Both Palisade and C Psalmist talk about existentialism (with each character having different views on it) and it’s a main theme the permeates the game. Nova was created for a higher purpose—to clean the virus from the citizens—but is all that it seems? Are we allowed to turn away from our higher purpose and find our own path? What stops us, and what keeps us there? Are those good things? Is the Nano Dust, which makes people different than The Center created them to be, inherently evil? All questions that come up in spiritual life, and ones that are throughout Anodyne 2.
There are also some biblical nods here and there, such as when a character says, “Glandilock Seed cannot live on ingestion alone!”
There’s quite a lot of text in this game, as its story and controls are mainly conveyed through written word. So be aware of that if a young reader is interested.
Anodyne 2 has a great array of accessibility options, something I always love seeing. You can change the controls extensively to suit your needs, adjust how close or far the camera is, and activate cheats to make the game easier.
There’s also a lot of nice visual elements that help players, such as speech bubbles showing up when you’re next to a character you can talk to. A bunch of little things go a long way, and Anodyne 2 is full of little things that really improve the experience.
I also love how the game’s title page has an option to check out a walkthrough—in a world full of folks who discourage this, it’s comforting to see creators who encourage help in completing a game. Though I don’t really like how the controls are dumped on the player in a big text scroll, and not explained through gameplay, but providing an open area to experiment with them somewhat makes up for it. And it’s nice of the developers to tell you to check the “Settings” menu in case you need to review the controls.
I love how the game also has a Game Boy-style manual that can be viewed online. Players can even print it out and assemble it if they wanted! As someone who really misses the days where every game came with a full-color manual, I love this.
The ways you can change the camera (by pressing Q on the computer) is also really cool—each new angle makes the game look like a different genre, and I love it.
A Child’s Perspective: There’s a lot for various types of gamers to love here. Anodyne 2 has beautiful graphics and an interesting story, and it’s a relatively approachable title—even if you find obstacles, you can still use cheats. But for kids who like a challenge, one can try to find hidden, hard-to-reach collectables that require using game-breaking glitches.
I think the developers, in this opening letter, say it best: “At times, the world of Anodyne 2 may be a strange of confusing place. But! At its heart is a story of human struggles and relationships.”
Anodyne 2’s world and characters are wonderful, but the philosophical story really makes this game. Seeing Nova struggle, learn, and grow throughout the narrative is rewarding in its own right, and even after playing the questions brought up by the game still stay with me to ponder through.
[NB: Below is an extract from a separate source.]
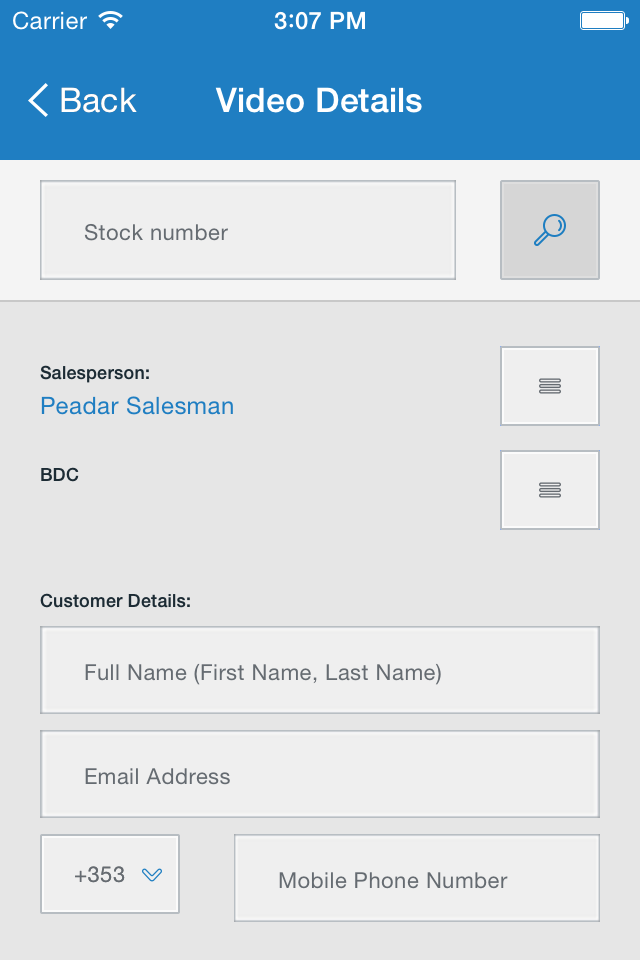Viewport: 640px width, 960px height.
Task: Open the BDC list menu icon
Action: click(549, 490)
Playing this, and seeing the low-poly graphical style, brought me back to childhood, of GameCube fun and Game Boy awesomeness. But the game’s mature themes really stuck with me as an adult—playing it felt like visiting an old favorite, and realizing it had grown up with me.
Anodyne 2 is beautiful, confrontational, relaxing, uncomfortable—it made me feel. And I love games that can do that to me.
Play it for yourself and start your journey into New Theland.
Naomi Norbez has been making, playing, and critiquing games since she was a kid. In her free time she makes text adventures, draws comics, and watches birds. She hopes you find her reviews helpful and values any thoughts on them you'd like to share.